▶ PASSAGE GIVEN
[BEGIN]

# General > Photography >  County show

## sparky

Having some fun at the show

----------


## froal

Some good pic's of the driving turnouts....!!!!  :Grin: 
Who's is the friesians ?
Can understand why they took part there was Big prize money for the Driving Turnout..!!

----------


## grumpyhippo

Weather wasn't as bad as the forcast suggested, good day for all.

----------


## North Light

sparky and grumpyhippo,

Good images, particularly like the first and fifth photographs.

----------


## bustergirl

whats the last pic of ?

----------


## carasmam

> whats the last pic of ?


I was just going to ask the same thing Bustergirl  :: 

Love the black horses and coach  ::

----------


## Betty

> whats the last pic of ?


I am certainly not up on farm machinery and am surprised I am even attempting to answer this,  but I think it might be an air seeder.  Anybody really know?

----------


## smithyhouse

The first photograph showing carriage driving is Mary Edmundson and groom heather tolworthy the horse is rosey. The pairs turn out is George Louttit with stallions tom and gerry.

[END]

▶ AVAILABLE DATA
[BEGIN]

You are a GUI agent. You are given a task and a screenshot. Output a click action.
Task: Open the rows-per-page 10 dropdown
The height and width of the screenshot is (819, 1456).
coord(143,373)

[END]

▶ INSTRUCTION A
Say whether each statement agrees with the county show thread, and for each give yes or no along with the deciding words from the thread, quoted precisely. (i) grumpyhippo reported that the weather turned out worse than forecast. (ii) Betty thinks the last picture may show an air seeder. (iii) George Louttit's pairs turnout uses stallions named tom and gerry.
▶ INSTRUCTION B
Carry the county show thread forward from its last post.
The data shown above is separate material and not part of the county show thread.

▶ OUTPUT A
(i) No: "Weather wasn't as bad as the forcast suggested, good day for all."
(ii) Yes: "I think it might be an air seeder."
(iii) Yes: "The pairs turn out is George Louttit with stallions tom and gerry."

▶ OUTPUT B
George is from stromness.

----------


## Miss Dizzy

Cracking photos - lovely smiles! :Grin:

----------


## carasmam

> I am certainly not up on farm machinery and am surprised I am even attempting to answer this,  but I think it might be an air seeder.  Anybody really know?


Looks like something from Dr Who  ::

----------


## Ash87

Great pics  :Smile: 

Froal, the fresians are a man from Stromness, he had them at a wedding in Forss on the Friday then at the show on Saturday  :Smile:  I think it's two fresian stallions

----------


## wicker05

Great shots folks.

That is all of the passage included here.